La FIDH rappelle également que les mécanismes africains de promotion et de protection des droits de l’Homme, tels que la Commission africaine des droits de l’Homme et des Peuples (CADHP) ou la Cour africaine des droits de l’Homme et des Peuples peuvent eux aussi constituer des remparts efficaces contre les violations des droits fondamentaux, à condition que soit garantie leur effectivité et préservée leur indépendance d’action. La FIDH salue à cet égard l’appel lancé par l’Union africaine à la ratification du Protocole portant création de la Cour et à la déclaration permettant aux individus et ONG de la saisir directement. Notre organisation s’étonne toutefois de ce que l’UA ait encouragé la CADHP à prendre contact avec les États avant la diffusion de résolutions les concernant. La FIDH craint qu’il ne s’agisse là d’une entreprise visant à remettre en cause l’indépendance de la CADHP. notamment dans la prise de positions visant la responsabilité des États dans la commission de violations des droits garantis par la Charte africaine. Cela constituerait un recul majeur.
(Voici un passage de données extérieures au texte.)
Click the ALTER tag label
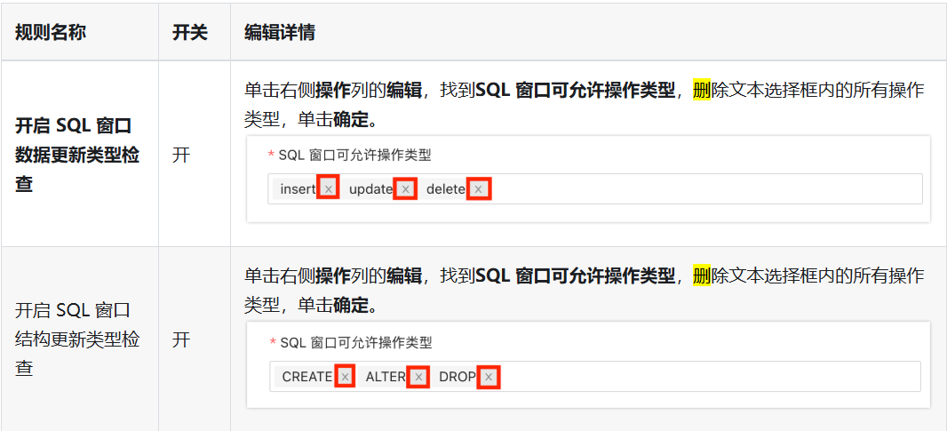The height and width of the screenshot is (431, 947). (x=386, y=377)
La FIDH prend également note de la poursuite des discussions portant sur l’extension de la compétence de la Cour africaine aux crimes contre l’humanité, crimes de guerre et génocide, de même que sur l’entame d’une réflexion concernant la mise en place d’une Cour constitutionnelle internationale « en tant qu’organe consultatif et juridictionnel chargé d’assurer le respect de la promotion des principes démocratiques, des droits de l’Homme et de l’État de droit ». Tout en saluant cette volonté manifeste de prendre les mesures qui s’imposent pour mettre fin à l’impunité et garantir le respect de l’État de droit, de la démocratie et de la bonne gouvernance, la FIDH rappelle que la conformité de la définition des crimes relevant de la compétence de ces instances avec le droit international en vigueur, que l’accès – en particulier pour la Cour africaine – aux individus et ONG de défense des droits de l’Homme, l’indépendance de ces instances, l’allocation d’un budget adéquat à l’exercice de leur compétence, ou encore la coordination, non seulement entre elles, mais aussi et surtout entre la Cour africaine et la Cour pénale internationale, devraient constituer les conditions sine qua non de leur création afin d’en garantir l’effectivité et l’efficacité.

La FIDH prend enfin note des inquiétudes soulevées, lors de la cérémonie d’ouverture du Sommet, par le Président du Bénin, Boni Yayi, alors président en exercice de l’Union africaine, concernant les dysfonctionnements structurels qui portent atteinte à l’efficacité de l’organisation et en particulier à sa capacité à répondre de façon cohérente aux différentes situations de crises et de conflits. Alors que l’UA s’apprête à célébrer son 50ème anniversaire, la FIDH l’appelle à saisir cette occasion pour prendre les mesures lui permettant, en coordination avec les Communautés économiques régionales, de renforcer sa capacité de réaction et de résolution des situations de crises et de conflits.